Productivity, a measure of an economy’s ability to generate growth, has become of a matter of increasing concern among policy-makers around the world as headline growth rates remain weak and fears emerge of a new economic slow-down.
Publishing its annual index of competitiveness based on an aggregate of some 103 indicators, the WEF urged countries to use fiscal policy and other incentives to boost research and development, workforce skills and infrastructure.
“What is of greatest concern today is the reduced ability of governments and central banks to use monetary policy to stimulate economic growth,” WEF managing board member and report author Saadia Zahidi said.
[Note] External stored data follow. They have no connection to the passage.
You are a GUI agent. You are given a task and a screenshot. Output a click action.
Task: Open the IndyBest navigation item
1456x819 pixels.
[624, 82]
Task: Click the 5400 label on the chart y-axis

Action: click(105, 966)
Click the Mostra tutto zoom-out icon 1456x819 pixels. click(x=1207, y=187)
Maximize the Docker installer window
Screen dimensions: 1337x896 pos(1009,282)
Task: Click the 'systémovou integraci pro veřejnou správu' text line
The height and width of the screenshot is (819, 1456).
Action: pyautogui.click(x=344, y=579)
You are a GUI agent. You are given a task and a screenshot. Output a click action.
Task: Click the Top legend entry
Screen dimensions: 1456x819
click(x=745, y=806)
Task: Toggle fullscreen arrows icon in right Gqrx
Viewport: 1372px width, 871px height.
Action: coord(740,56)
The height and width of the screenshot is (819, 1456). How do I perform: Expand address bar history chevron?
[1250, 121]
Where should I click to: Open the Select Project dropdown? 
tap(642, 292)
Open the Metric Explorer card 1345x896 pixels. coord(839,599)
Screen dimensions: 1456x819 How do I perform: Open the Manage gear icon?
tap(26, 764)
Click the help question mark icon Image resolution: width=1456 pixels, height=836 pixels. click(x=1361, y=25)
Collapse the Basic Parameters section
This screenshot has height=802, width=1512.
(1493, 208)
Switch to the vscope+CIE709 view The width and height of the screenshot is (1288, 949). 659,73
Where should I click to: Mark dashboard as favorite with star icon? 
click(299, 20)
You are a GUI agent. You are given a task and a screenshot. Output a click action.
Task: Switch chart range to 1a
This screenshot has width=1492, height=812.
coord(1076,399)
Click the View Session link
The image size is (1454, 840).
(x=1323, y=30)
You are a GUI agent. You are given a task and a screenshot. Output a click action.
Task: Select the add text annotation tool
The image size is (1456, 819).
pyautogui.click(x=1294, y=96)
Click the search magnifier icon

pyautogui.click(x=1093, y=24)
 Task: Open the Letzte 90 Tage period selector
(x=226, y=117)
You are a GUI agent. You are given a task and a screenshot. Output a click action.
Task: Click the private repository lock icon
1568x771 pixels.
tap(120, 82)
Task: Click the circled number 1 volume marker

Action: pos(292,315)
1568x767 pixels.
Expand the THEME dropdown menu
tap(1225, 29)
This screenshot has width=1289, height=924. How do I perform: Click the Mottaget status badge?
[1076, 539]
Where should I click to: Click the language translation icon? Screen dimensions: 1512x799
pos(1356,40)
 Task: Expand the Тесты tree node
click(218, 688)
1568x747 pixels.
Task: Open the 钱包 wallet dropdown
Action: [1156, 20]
“This makes it all the more important that competitiveness-enhancing policies are adopted that are able to boost productivity, encourage social mobility and reduce income inequality,” she added.
The WEF, which hosts the annual Davos meeting of business and political leaders, compiles its index by aggregating findings from its own surveys and other sources such as the World Bank and United Nations bodies.
Singapore came top this year with a rating of 84.8 out of a theoretical maximum of 100 after the United States saw its score slip to 83.7 from 85.6 last year.
Highlighting some of the trends captured by the report, the WEF noted in particular that technological innovation was racing ahead of workforce skills in many countries and urged governments to focus on labour and education policies.
Citing the threat of rising protectionism, the Paris-based Organisation for Economic Cooperation and Development (OECD) said last month the global economy could be entering a new, lasting low-growth phase. It estimated global growth this year of 2.9%, the lowest since the 2008-09 crisis.